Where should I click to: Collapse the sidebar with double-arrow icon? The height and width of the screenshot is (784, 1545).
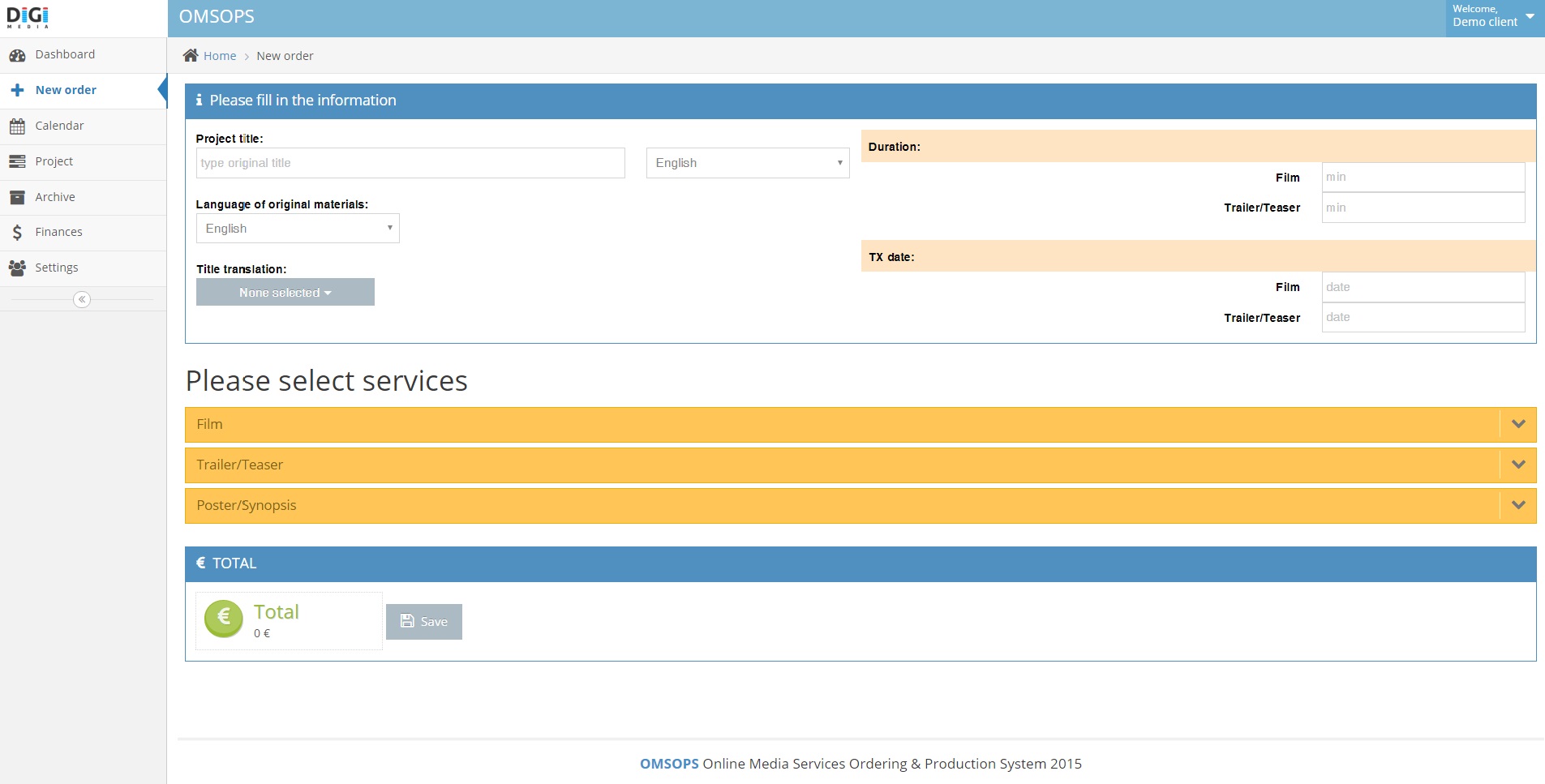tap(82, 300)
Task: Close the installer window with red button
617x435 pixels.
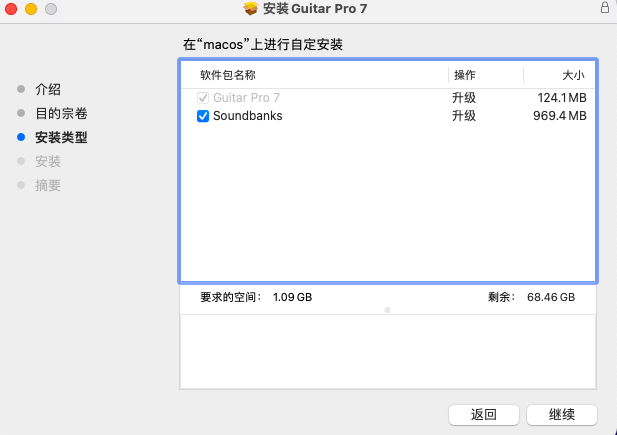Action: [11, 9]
====
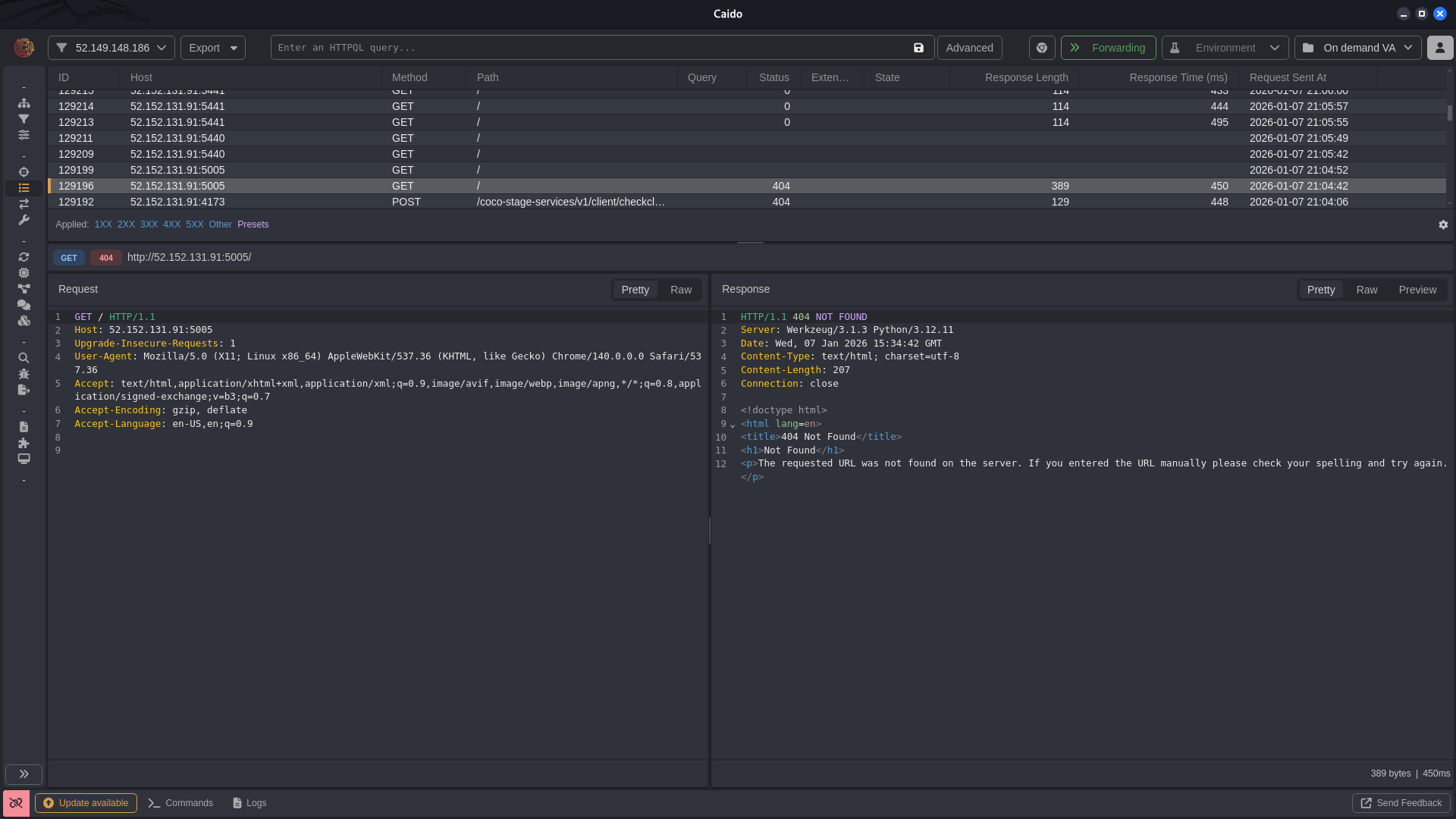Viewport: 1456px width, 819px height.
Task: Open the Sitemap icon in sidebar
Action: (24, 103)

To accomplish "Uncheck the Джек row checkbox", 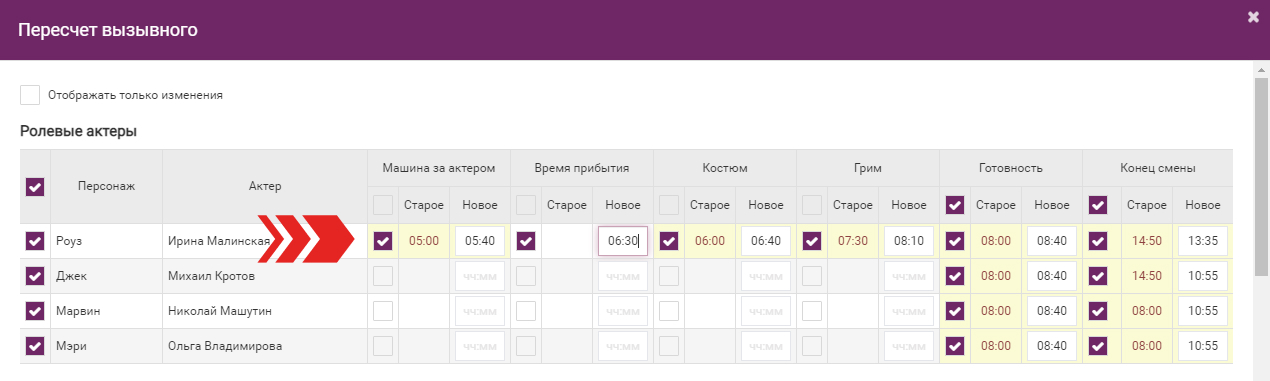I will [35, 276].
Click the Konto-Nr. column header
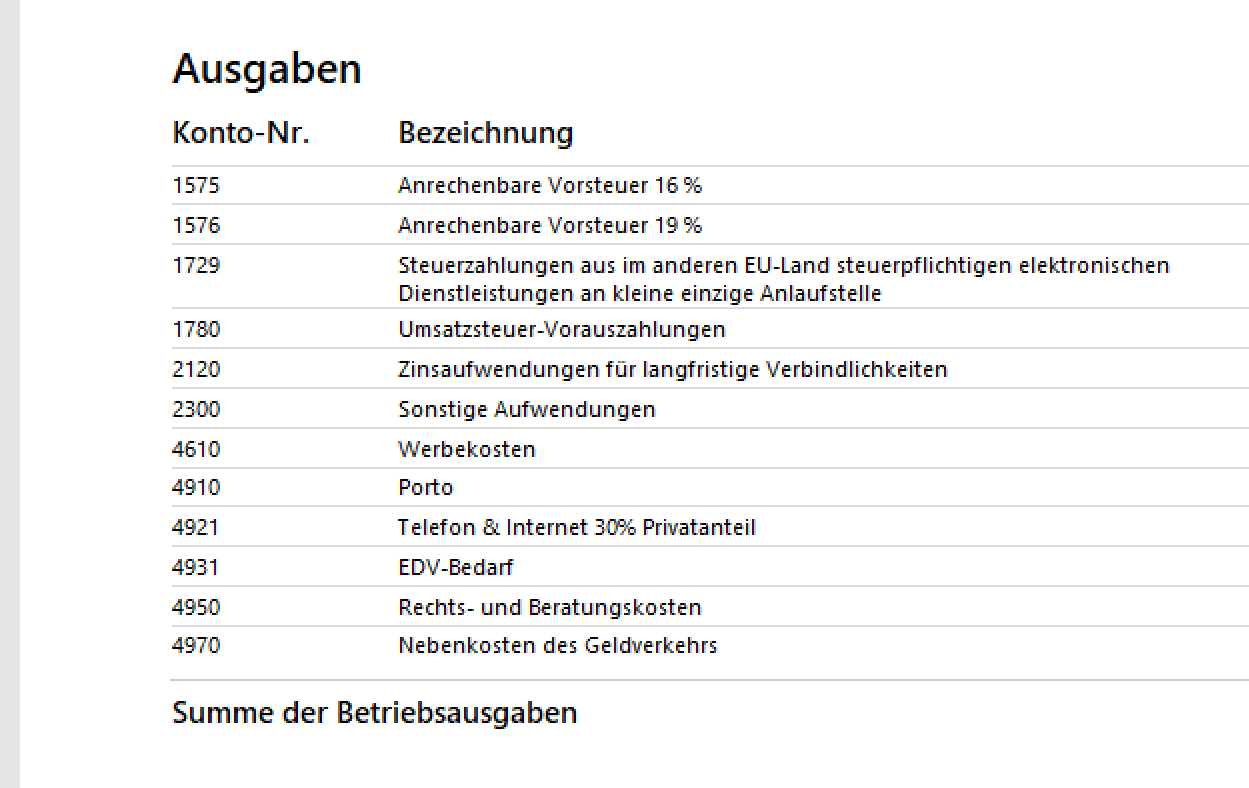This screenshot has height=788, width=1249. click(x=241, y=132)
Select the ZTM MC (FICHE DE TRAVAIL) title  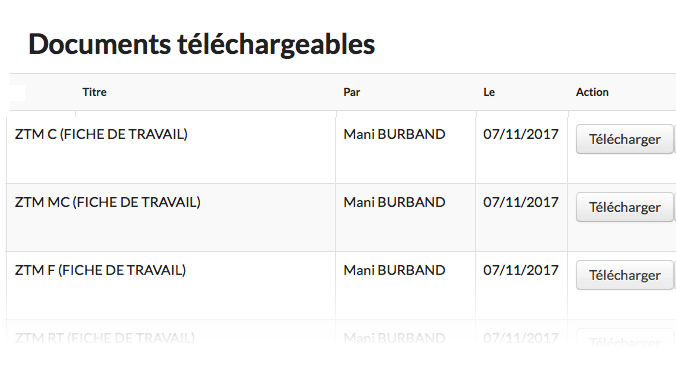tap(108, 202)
====
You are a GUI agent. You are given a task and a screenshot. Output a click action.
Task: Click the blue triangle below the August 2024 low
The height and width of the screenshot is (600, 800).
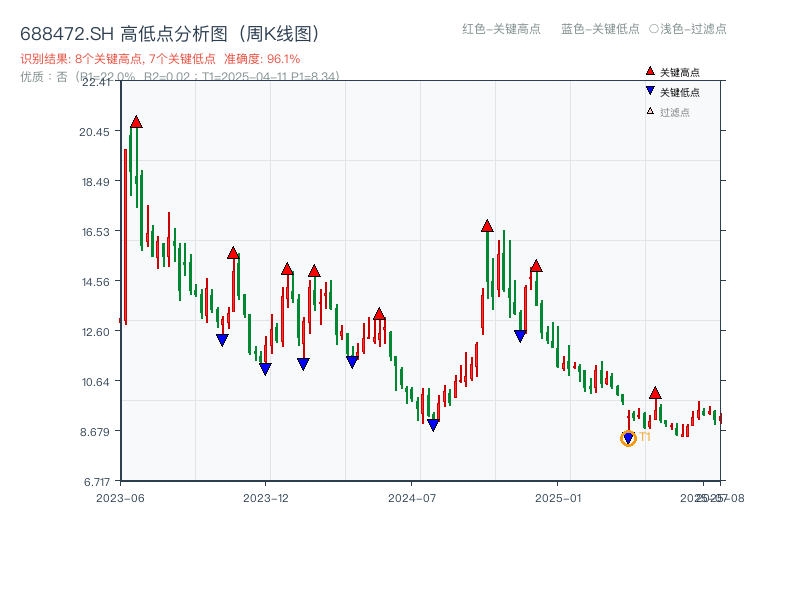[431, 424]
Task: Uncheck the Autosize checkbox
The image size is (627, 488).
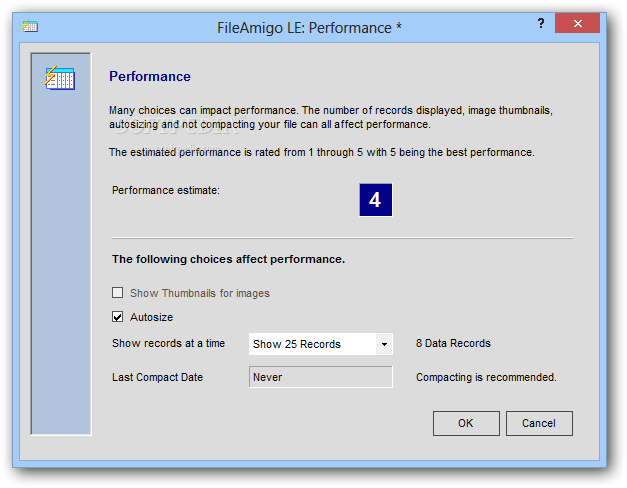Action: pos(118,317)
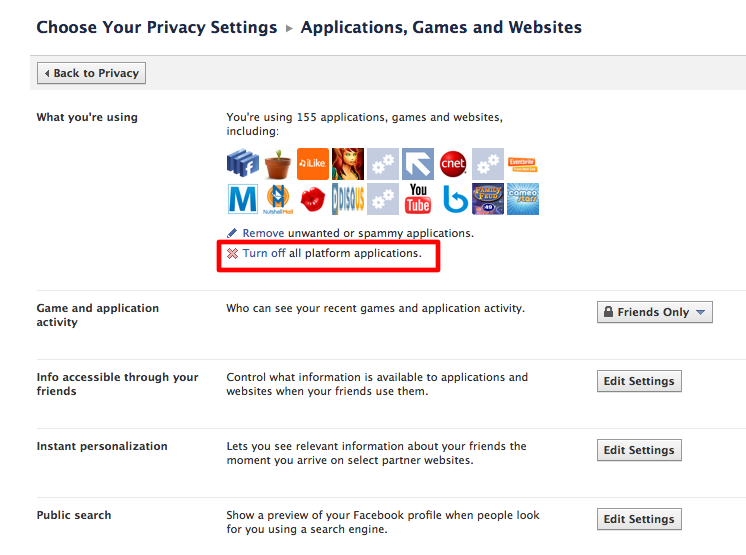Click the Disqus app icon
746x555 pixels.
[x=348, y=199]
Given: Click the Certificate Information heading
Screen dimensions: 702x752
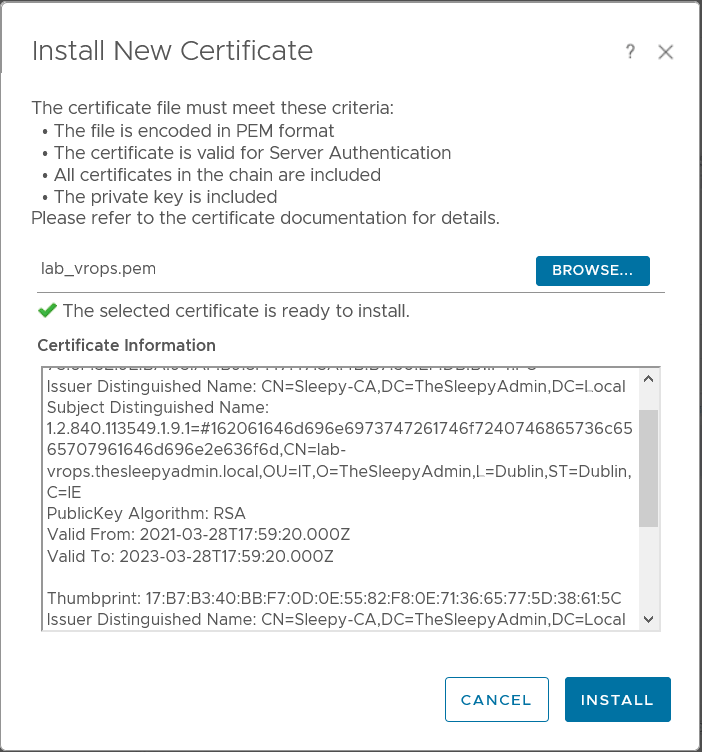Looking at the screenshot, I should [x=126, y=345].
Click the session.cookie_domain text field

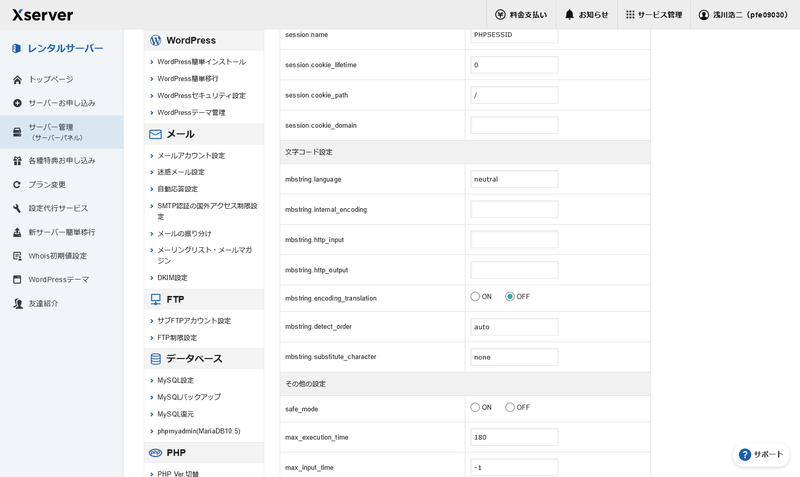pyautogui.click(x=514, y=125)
====
Stated exercise: Change "heading" to "title" in part of the material above, starting at the line that has "Given: Click the" and stopping after the line that has "pyautogui.click(x=514, y=125)". Keep everything else the same, and leave the pictures out of your answer.

Completed exercise:
Given: Click the Certificate Information title
Screen dimensions: 702x752
Looking at the screenshot, I should [x=126, y=345].
Click the session.cookie_domain text field

pyautogui.click(x=514, y=125)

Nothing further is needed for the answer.